Key Highlights
- Rackspace Technology (RXT) and Palantir Technologies (PLTR) finalized a comprehensive operating framework deal to implement Palantir Foundry and AIP solutions within regulated and sovereign computing environments.
- RXT has been designated as a strategic partner for deploying Palantir systems in on-premise, private cloud, and sovereign infrastructure configurations.
- Since the initial partnership reveal in February 2026, Rackspace has expanded its Palantir-certified workforce to roughly 400 professionals.
- An initial collaborative project achieved completion in less than eight weeks, resulting in a 94% improvement in quotation processing time for a U.S.-based solar equipment producer.
- Shares of RXT plummeted approximately 25% following the announcement, with the company showing a GF Score of 45/100 and Financial Strength rating of merely 2/10.
On July 9, 2026, Rackspace Technology (RXT) and Palantir Technologies (PLTR) formalized their collaboration with a definitive agreement focused on delivering AI operating frameworks tailored for regulated and sovereign enterprise sectors. The announcement triggered a substantial sell-off, with RXT shares declining roughly 24.79% during the trading session.
Rackspace Technology, Inc., RXT
This collaboration targets organizations operating under strict data sovereignty requirements — including healthcare institutions, financial services firms, utilities, and government agencies. These entities require absolute certainty regarding data location and access controls.

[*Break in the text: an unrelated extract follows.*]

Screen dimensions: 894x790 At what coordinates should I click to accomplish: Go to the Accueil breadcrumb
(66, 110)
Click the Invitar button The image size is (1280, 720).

Palantir contributes its sophisticated AI platform architecture via Foundry and AIP technologies. Rackspace provides the regulated infrastructure backbone, expert certified personnel, and ongoing managed services to operate these systems within clients’ controlled environments.

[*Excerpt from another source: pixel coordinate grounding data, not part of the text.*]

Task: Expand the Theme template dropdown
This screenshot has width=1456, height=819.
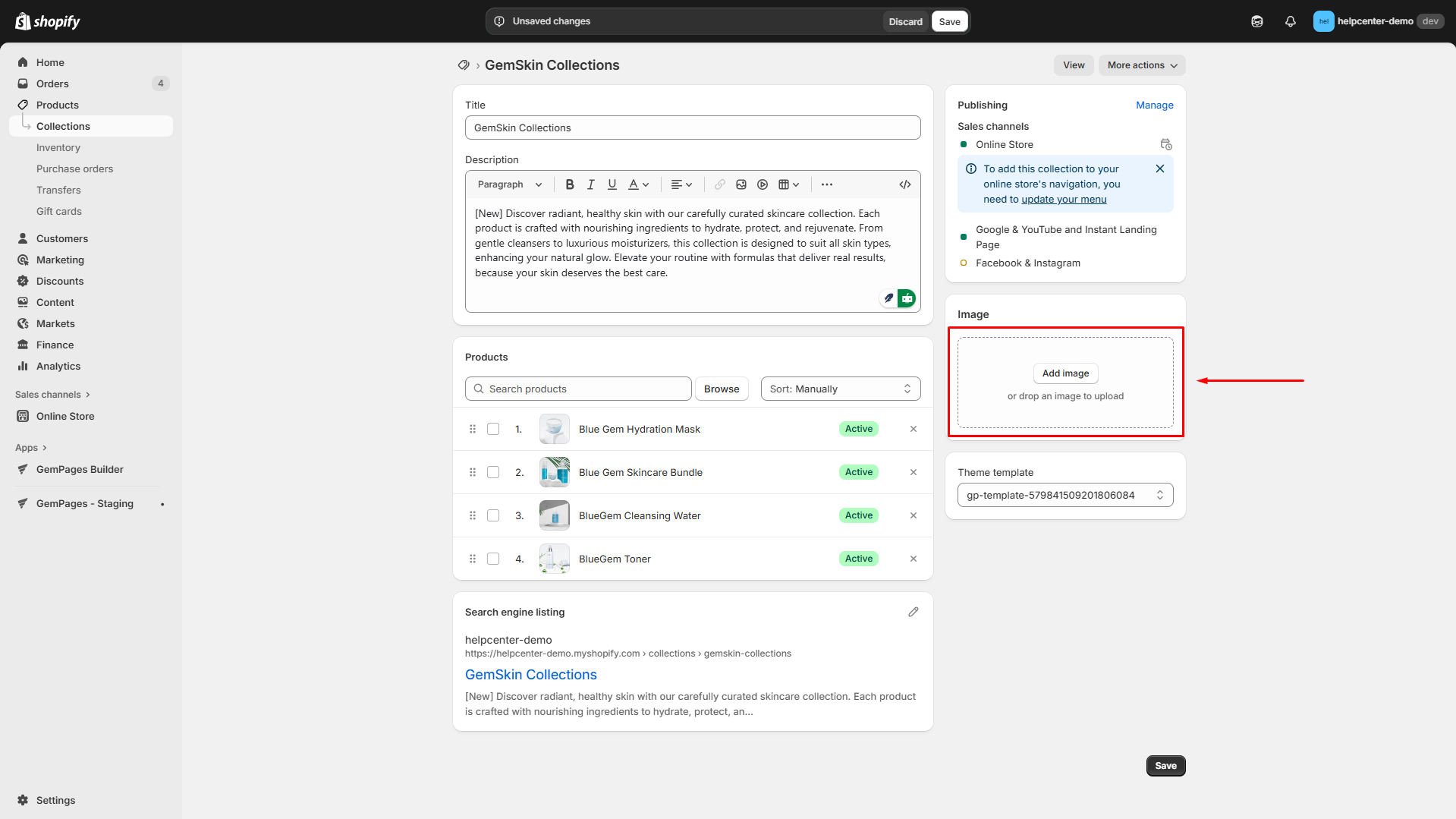Action: [x=1064, y=495]
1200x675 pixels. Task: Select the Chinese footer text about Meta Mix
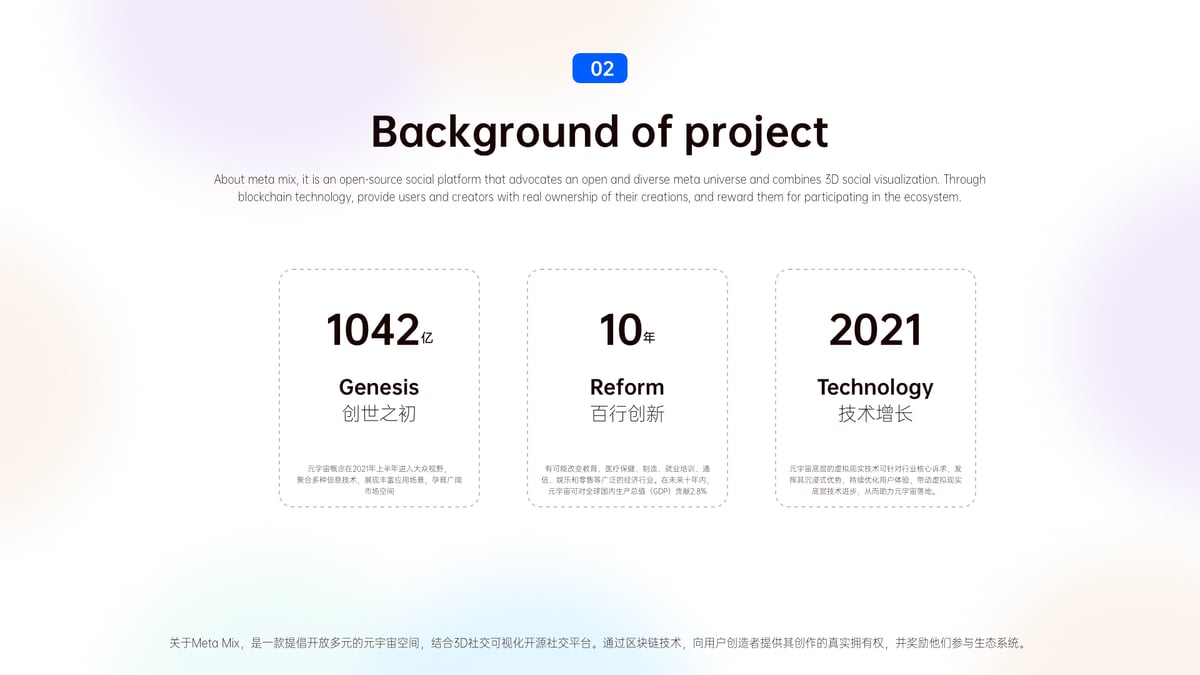(x=600, y=643)
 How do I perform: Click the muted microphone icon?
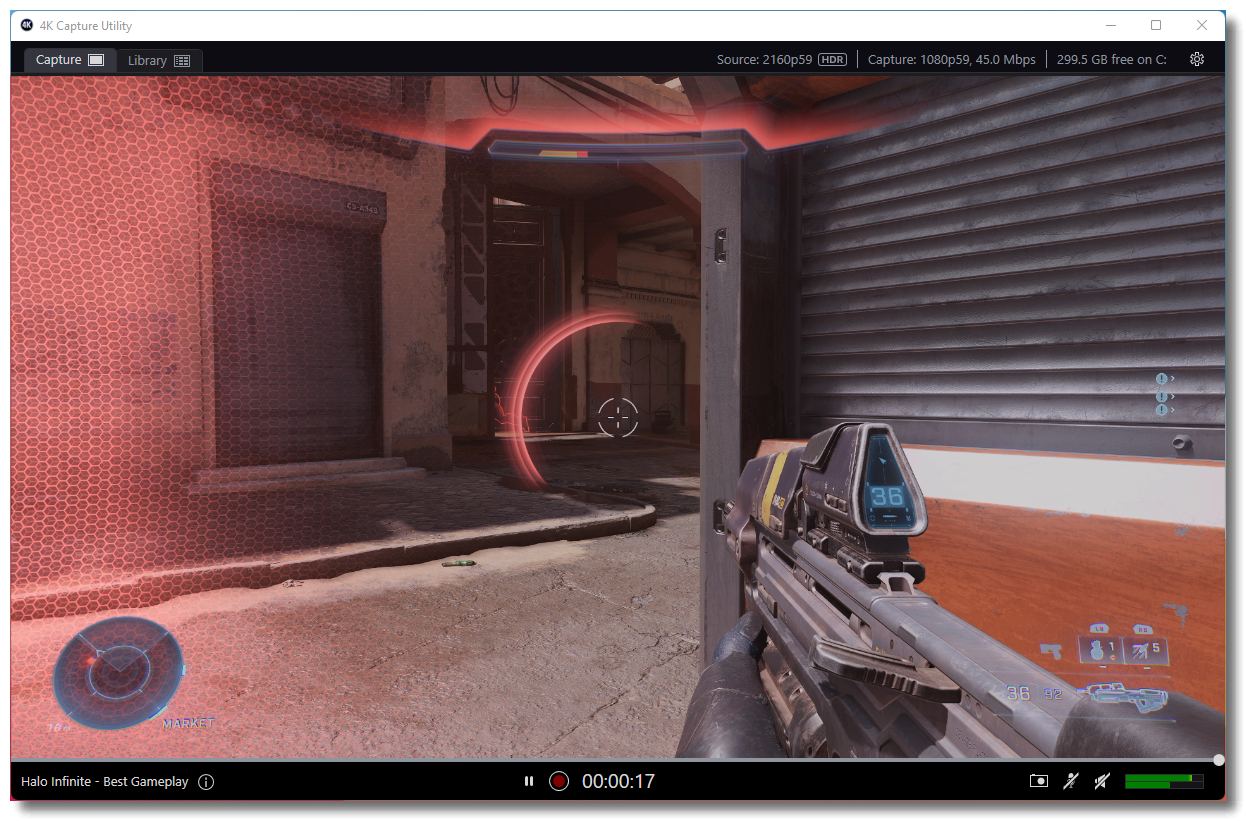tap(1070, 781)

The partnership’s origins trace back to February 2026. In the intervening months, Rackspace has cultivated approximately 400 Palantir certifications spanning its sales, engineering, deployment, and operational divisions. This includes establishing a worldwide team of Palantir-certified Forward Deployed Engineers (FDEs).

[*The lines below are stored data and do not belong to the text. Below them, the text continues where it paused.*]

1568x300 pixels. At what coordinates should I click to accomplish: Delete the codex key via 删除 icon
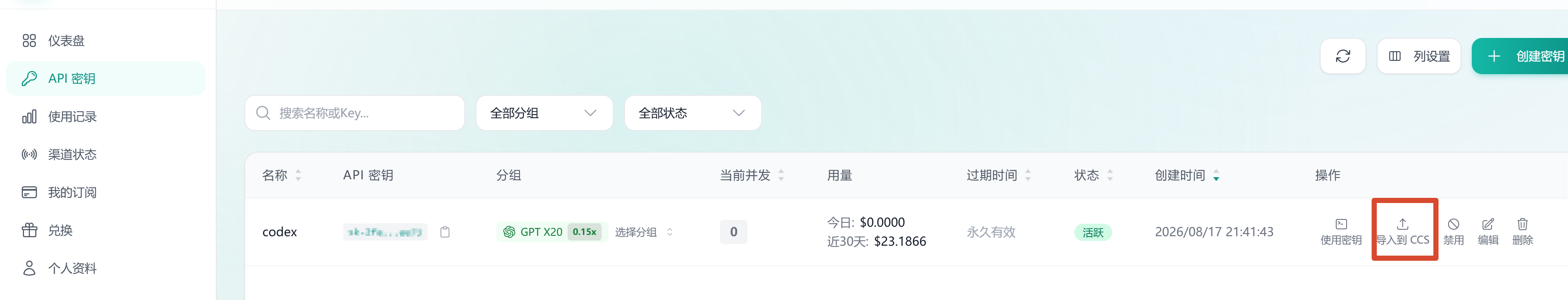(1522, 224)
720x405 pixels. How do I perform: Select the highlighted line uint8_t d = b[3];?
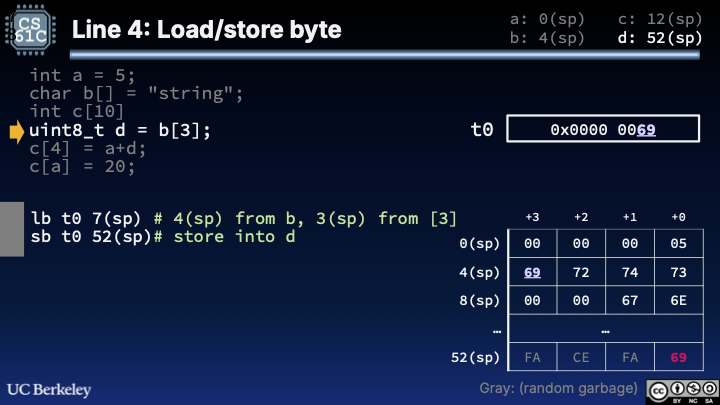(120, 130)
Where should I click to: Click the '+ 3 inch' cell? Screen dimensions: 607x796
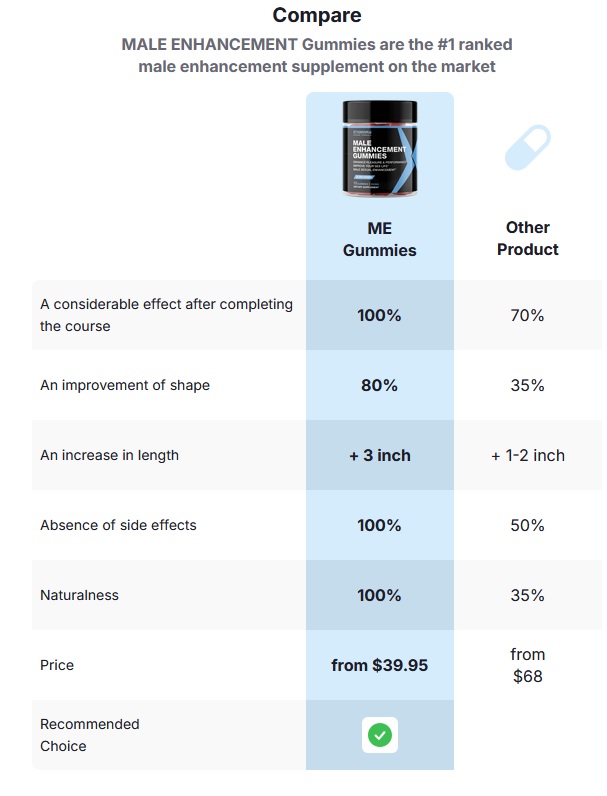(x=379, y=455)
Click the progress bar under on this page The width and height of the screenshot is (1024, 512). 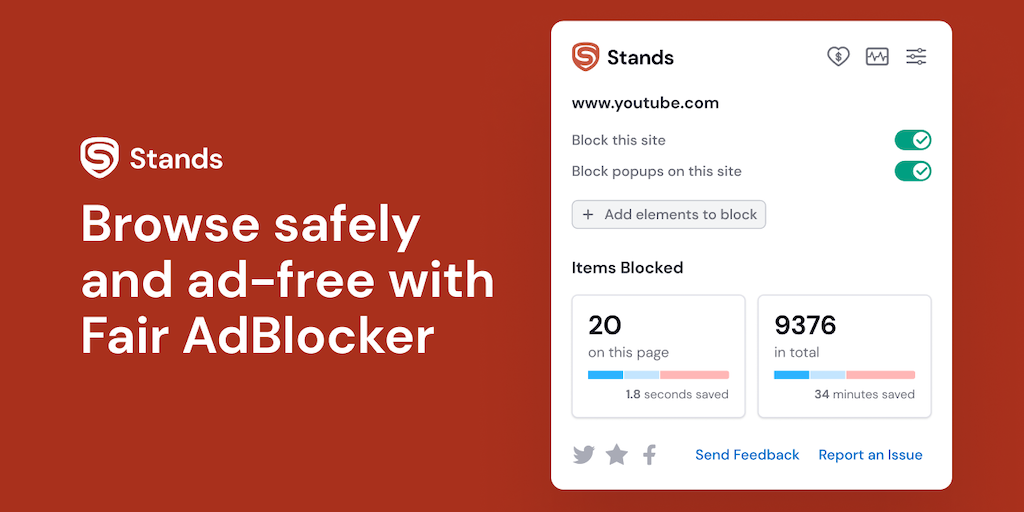pyautogui.click(x=658, y=375)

The partnership’s inaugural client engagement concluded in fewer than sixty days. Rackspace FDEs successfully implemented AI-powered workflow solutions using Palantir Foundry for a domestic solar tracking equipment manufacturer. The implementation delivered a remarkable 94% reduction in quote generation cycle time — demonstrating tangible value from the collaboration.
CEO Gajen Kandiah articulated the approach clearly: “This is deploy and operate, not deploy and leave.” The strategy centers on Rackspace maintaining continuous presence within customer environments rather than implementing solutions and disengaging.
Palantir CEO Alex Karp emphasized the broader strategic imperative: achieving sovereign AI capabilities extends beyond simple model deployment. It demands a comprehensive operating infrastructure managing data governance, access permissions, model orchestration, and compliance auditing — all contained within client-controlled boundaries.
Internal Adoption Strategy
A significant element of the partnership: Rackspace plans to deploy Foundry and AIP throughout more than 70% of its internal back-office functions via its OneOS initiative. This commitment means the company will depend on the identical technology stack it markets to external customers.
This strategic decision should enhance market confidence among potential clients seeking evidence of production-grade implementation before making procurement commitments.
Market Reaction and Financial Metrics
The dramatic stock decline on announcement day raises significant questions. RXT’s GF Score registers at 45 out of 100, accompanied by a Financial Strength assessment of just 2/10. Company insiders divested approximately $1.3 million in shares during the preceding three-month period.
The company’s price-to-sales ratio stands at 0.59, representing a low point compared to historical norms and potentially indicating undervaluation based on revenue metrics. Market capitalization approximated $1.64 billion at announcement time.
The two organizations intend to collaboratively pursue opportunities across healthcare, banking, energy infrastructure, private equity, and mid-market segments. Large-scale private cloud implementations and sovereign deployment projects are scheduled, featuring integrated teams of Rackspace and Palantir FDEs operating directly within customer facilities.
Rackspace’s GF Score of 45 incorporates disappointing metrics for profitability (3/10) and growth (3/10) as well, presenting investors with an uncertain outlook as this partnership moves into operational phases.